# Brighter Marineland LED



## Coralite (Nov 29, 2008)

Hey Guys, did you see the new LED light that Marineland is putting out? They are calling it "Reef Capable" but if it can grow corals, it can definitely grow plants. Reef Capable LED.


----------



## pitabread (Jul 14, 2006)

Heard about these the other day from my LFS... sounds intriguing, but I wonder how useful they will be for plants. Reason being that for reef tanks they tend to go towards the blue-UV spectrum to simulate deep ocean light. For plants, I'd think you'd want more in the red spectrum, and these LEDs seem weak in that department.


----------



## snowball2020 (May 26, 2004)

Coralite said:


> ...but if it can grow corals, it can definitely grow plants. [/IMG]


not true... atinic light (the blue color) doesn't do anything for plants and most reef tank will run at 10000K spectrum while plants need 6700K to do well.


----------



## Coralite (Nov 29, 2008)

snowball2020 said:


> not true... atinic light (the blue color) doesn't do anything for plants and most reef tank will run at 10000K spectrum while plants need 6700K to do well.


Not true: Actinic light is a specific wavelength of blue light generally regarded to be focused around 420 nm. Chlorophyll A and B both have lots of photo-activation in the blue spectrum and without blue light our plants would grow really tall and lanky. This light will grow plants really well over a small area and the worst thing about it is that it will have a cold appearance, with poor color rendition of red and warm colors.


----------



## pitabread (Jul 14, 2006)

Coralite said:


> This light will grow plants really well over a small area and the worst thing about it is that it will have a cold appearance, with poor color rendition of red and warm colors.

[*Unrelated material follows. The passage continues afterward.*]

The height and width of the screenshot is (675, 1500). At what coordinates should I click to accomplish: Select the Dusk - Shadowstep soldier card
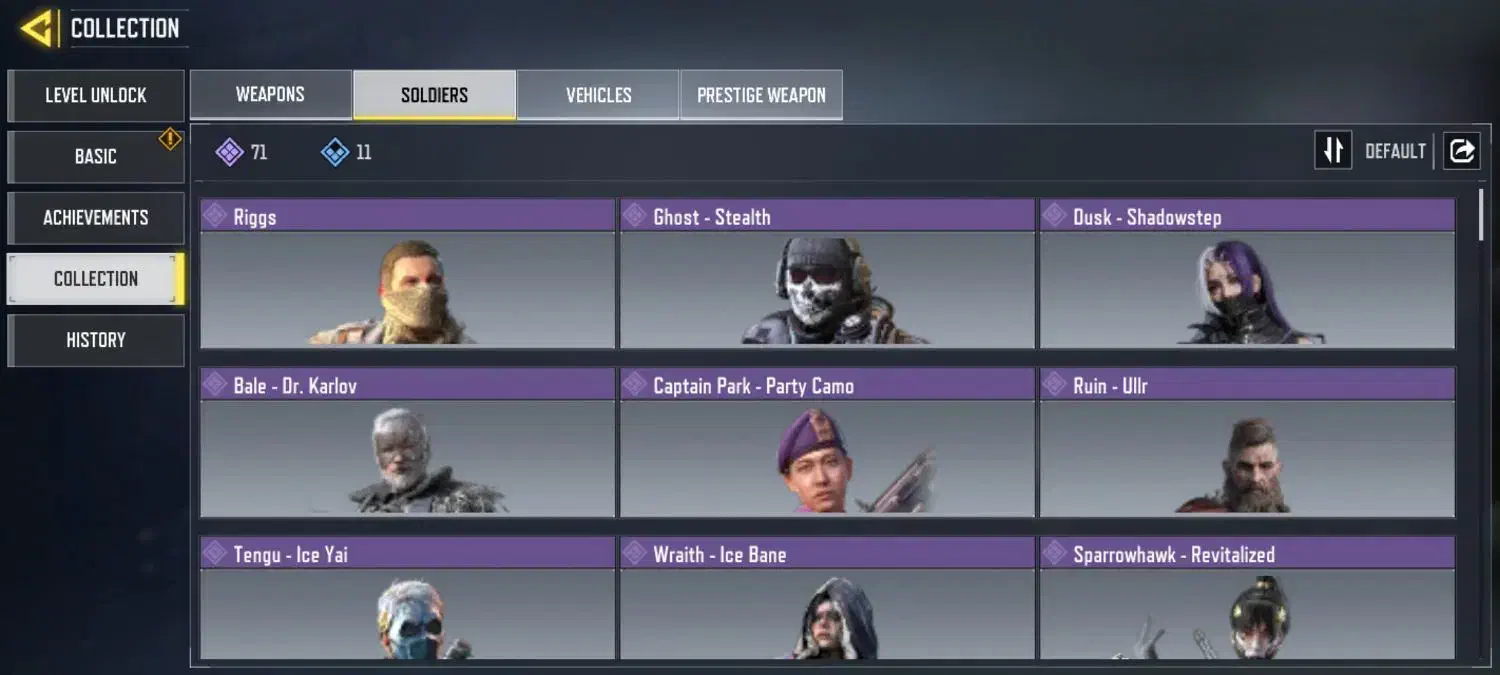tap(1247, 274)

I wonder about that. It's true that plants need growth from the blue spectrum, but as mentioned they need in the red spectrum as well. These LEDs have very little output from 620nm and up. I imagine for proper plant growth, you'd need to supplement with additional lighting.


----------



## rhodophyta (Jan 23, 2006)

pitabread said:


> I wonder about that. It's true that plants need growth from the blue spectrum, but as mentioned they need in the red spectrum as well. These LEDs have very little output from 620nm and up. I imagine for proper plant growth, you'd need to supplement with additional lighting.


I got some used compact reef lights actinic blue and actinic white, and put them on my planted 150 to replace some units that were toast (literally). I replaced the whites with 6700K. Those plants which had an inkling to be red turned really red, and ones that already were red, became insanely red. There were still T-8's and T-5's on the tank. They lasted long enough to be worth the price which was either free or a couple dollars. Since replacing them with a retro double T-8 strip, the red went away, and the red plants stopped liking the tank.

I was recently at SeaLife Arizona and they use all LED lights on their tanks. Theirs are LED street lights imported from Europe, and the brightness and color spectrum of each light can be adjusted from a computer or other authorized devices.

http://www.sealifeus.com/phoenix/phoenix-home


----------